What I am trying to achieve is finding the sum of combinations(consisting of 3 elements) out of N.

For example, how can I find sum of all possible combinations consisting of 3 elements out of 5?

Manually it looks like this:

Selections: A,B,C,D,E - all of them are numbers

All possible 3 out of 5 combos are as follows:

ABC ABD ABE ACD ACE ADE BCD BCE BDE CDE

ABC means A * B * C

The sum of combos in its simplified form will look like this:

AB(C+D+E) + AC(D+E) + ADE + BC(D+E) + BDE + CDE.

I have tried the following code but it did not work out:

function calc(arr) {
  var total = 0;
  for (let i = 0; i < arr.length; i++) {
    let sum = 0;
    for (let j = i + 1; j < arr.length; j++) {
      sum += arr[j] + arr[j + 1] + arr[j + 2];
    }
    total += sum * arr[i] + arr[i + 1] + arr[i + 2];
  }
  return total;
}

var arr = [2, 3, 4, 5, 6];
console.log(calc(arr));
370147
  • 57
  • 5
  • You have asked the [same question](https://stackoverflow.com/questions/63317841/) yesterday and it was closed. The duplicates mention how to create subsets of size k from an array of length n. Once you find the subsets, multiply the items within the subset and sum all the subsets. You have still not made an effort to implement the combinations part in your code. – adiga Aug 09 '20 at 07:15

1 Answers1

0
function calc(arr){
    var total = 0;
    //first iterate over first possible coefficient
    for(var i = 0; i < arr.length - 2; i++){
    var coeff1 = arr[i];
    //then iterate over second possible coefficient
    for(var j = i + 1; j < arr.length - 1; j++){
      var coeff2 = arr[j];
      var parentheticalSum = 0;
      //all other values are summed and then made the third coefficient
      for(var k = j + 1; k < arr.length; k++){
        parentheticalSum += arr[k];
      }
      total += coeff1 * coeff2 * parentheticalSum;
    }
  }
  return total;
}

console.log(calc([1,2,3,4,5])); //outputs 225
// 1*2*(3+4+5) + 1*3*(4+5) + 1*4*(5) + 2*3*(4+5) + 2*4*(5) + 3*4*(5) = 225

The above does work, but it can definitely be optimized.
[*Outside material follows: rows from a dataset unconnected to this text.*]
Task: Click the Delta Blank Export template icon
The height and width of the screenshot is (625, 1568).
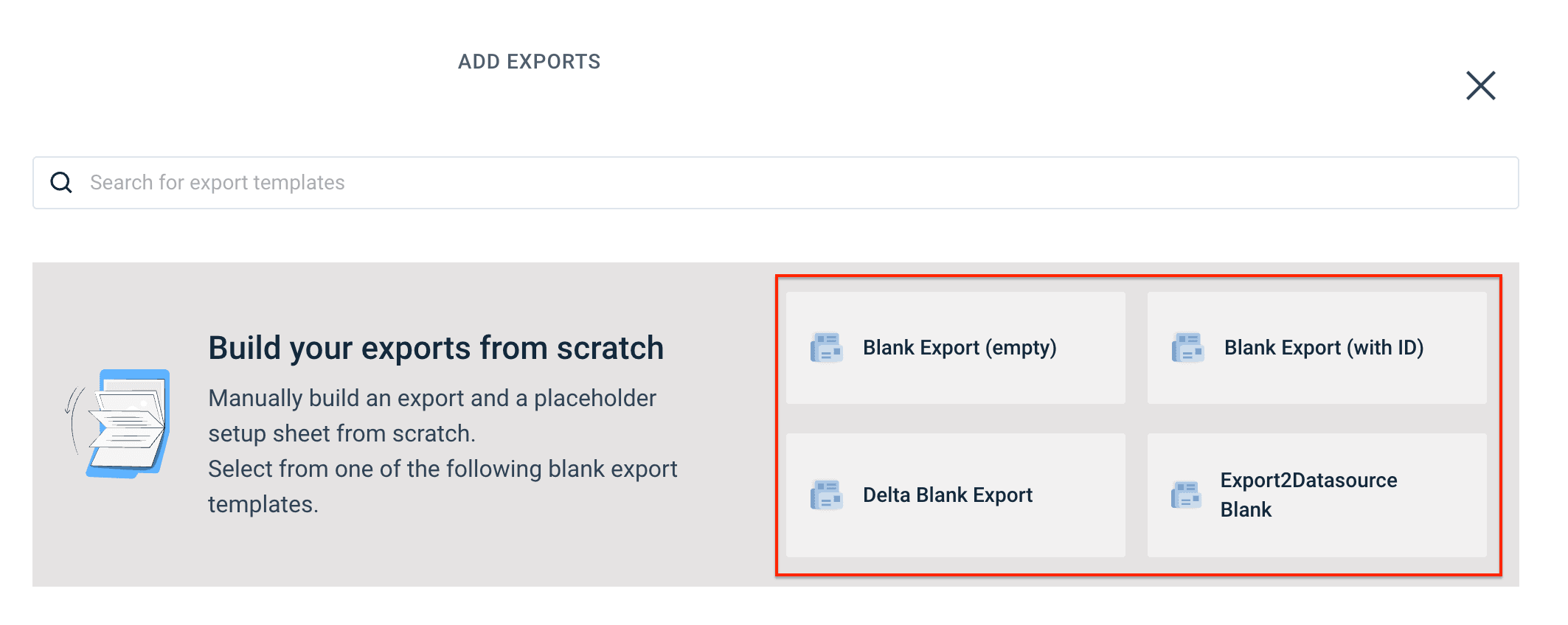Action: click(826, 495)
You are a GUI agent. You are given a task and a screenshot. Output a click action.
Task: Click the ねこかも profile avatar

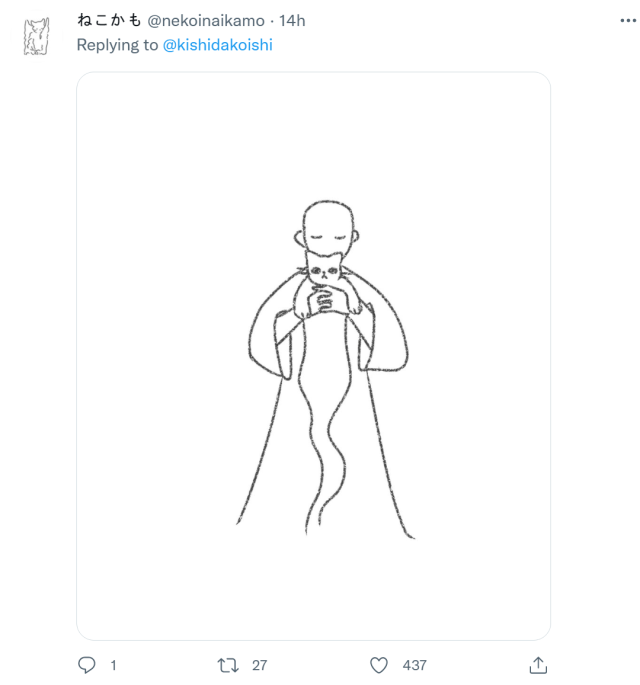[36, 36]
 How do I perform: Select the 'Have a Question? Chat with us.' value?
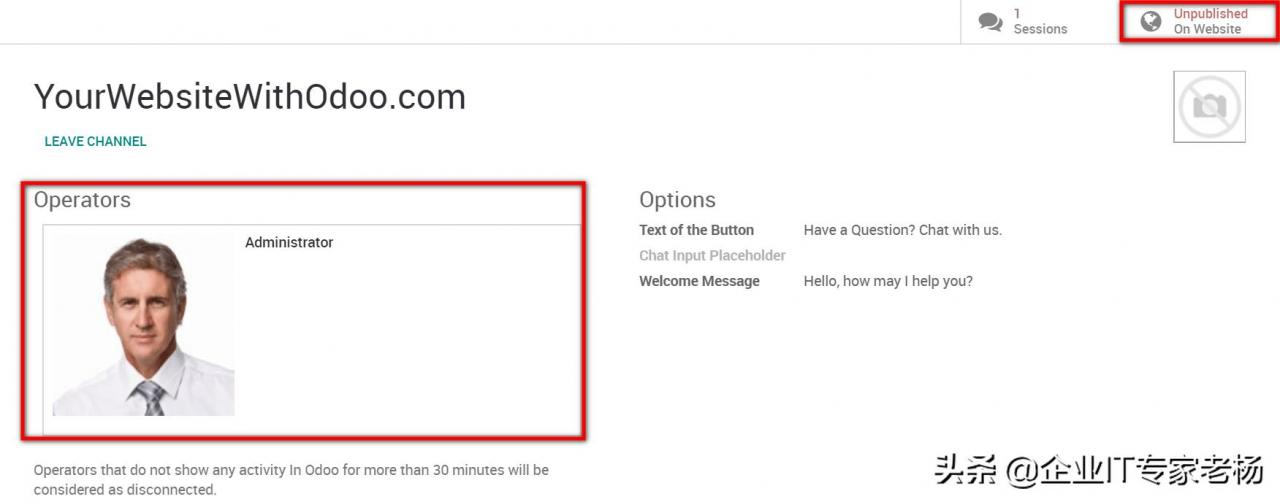point(902,230)
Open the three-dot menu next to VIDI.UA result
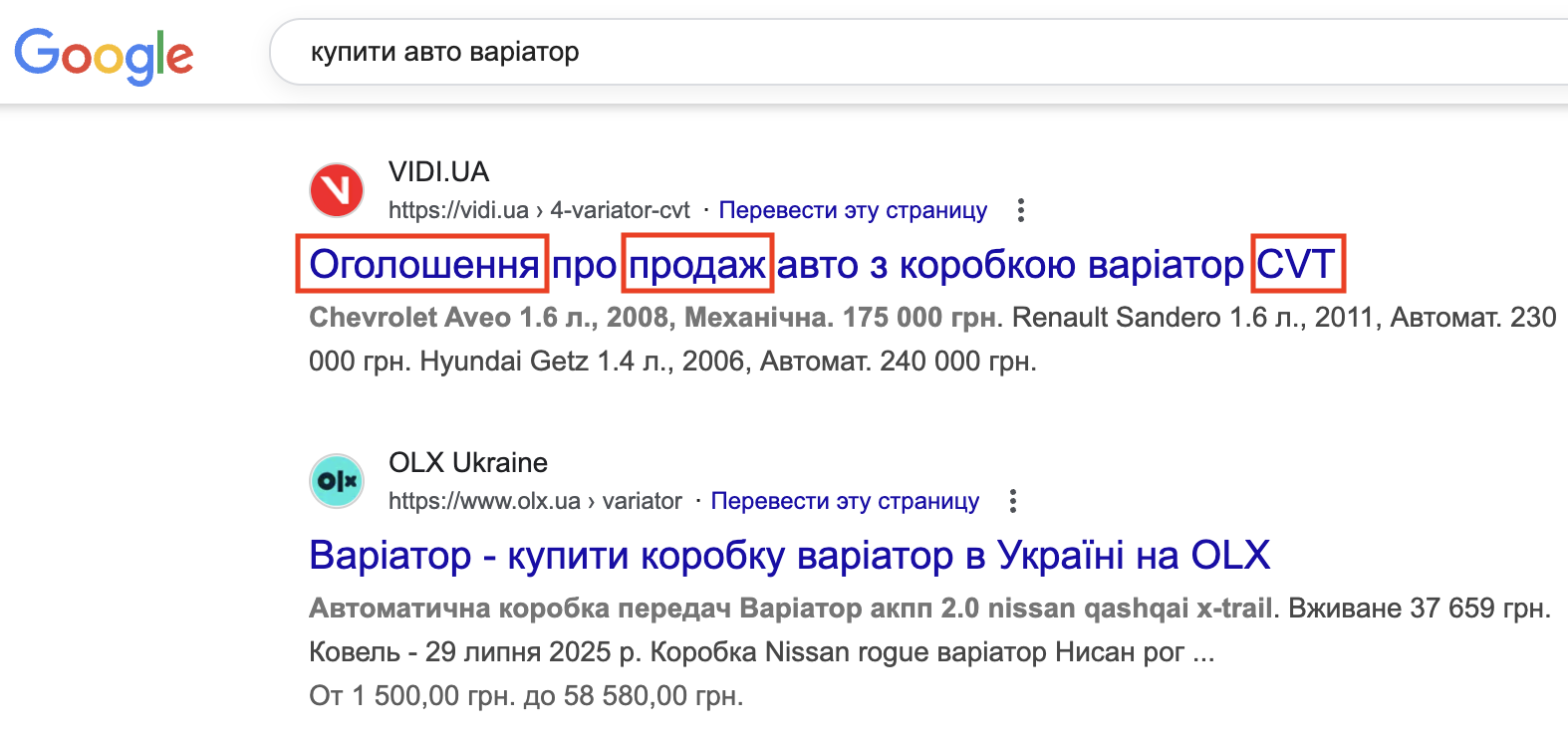 [1023, 209]
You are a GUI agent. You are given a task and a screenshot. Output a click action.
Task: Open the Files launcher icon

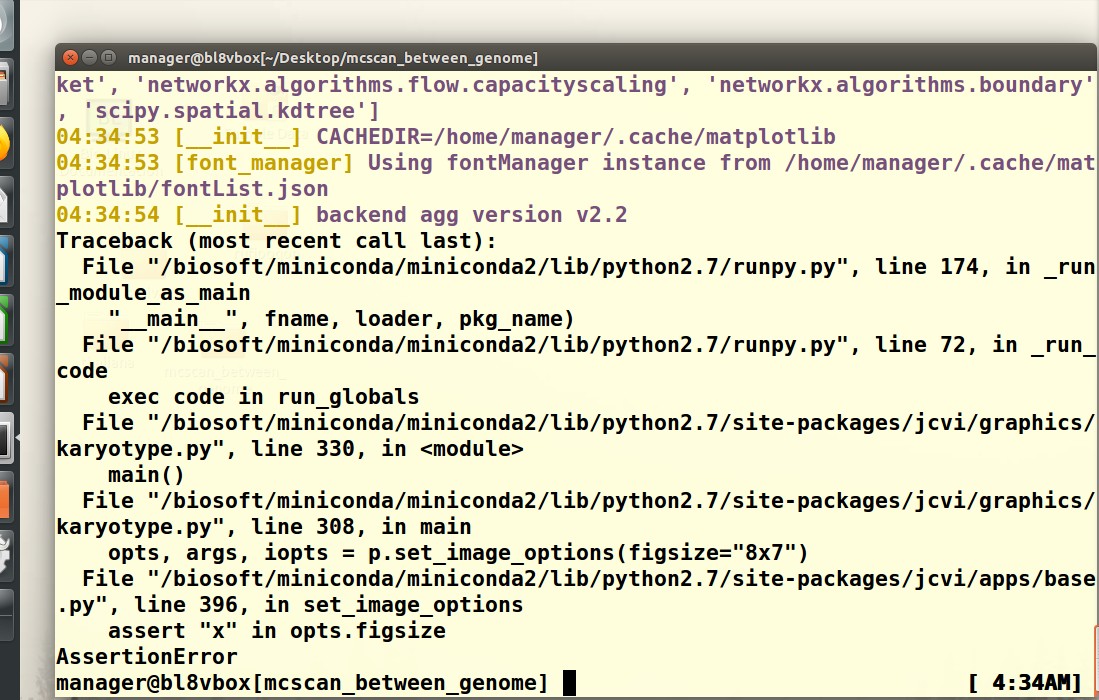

The one that jumps out to me is that we're doing a lot of repeat sums, and we should replace the third loop with a single reversed cumulative sum table.

Here's that optimization:

function calc(arr){
  var reverseCumSumLookup = [];
  var reverseCumSum = 0;
  for(var rev = arr.length - 1; rev >= 0; rev--){
    reverseCumSum += arr[rev];
    reverseCumSumLookup[rev] = reverseCumSum;
  }
  var total = 0;
  for(var i = 0; i < arr.length - 2; i++){
    var coeff1 = arr[i];
    for(var j = i + 1; j < arr.length - 1; j++){
      var coeff2 = arr[j];
      var parentheticalSum = reverseCumSumLookup[j+1];
      total += coeff1 * coeff2 * parentheticalSum;
    }
  }
  return total;
}

This improves complexity from n^3 to n^2. Is it possible to do better than this?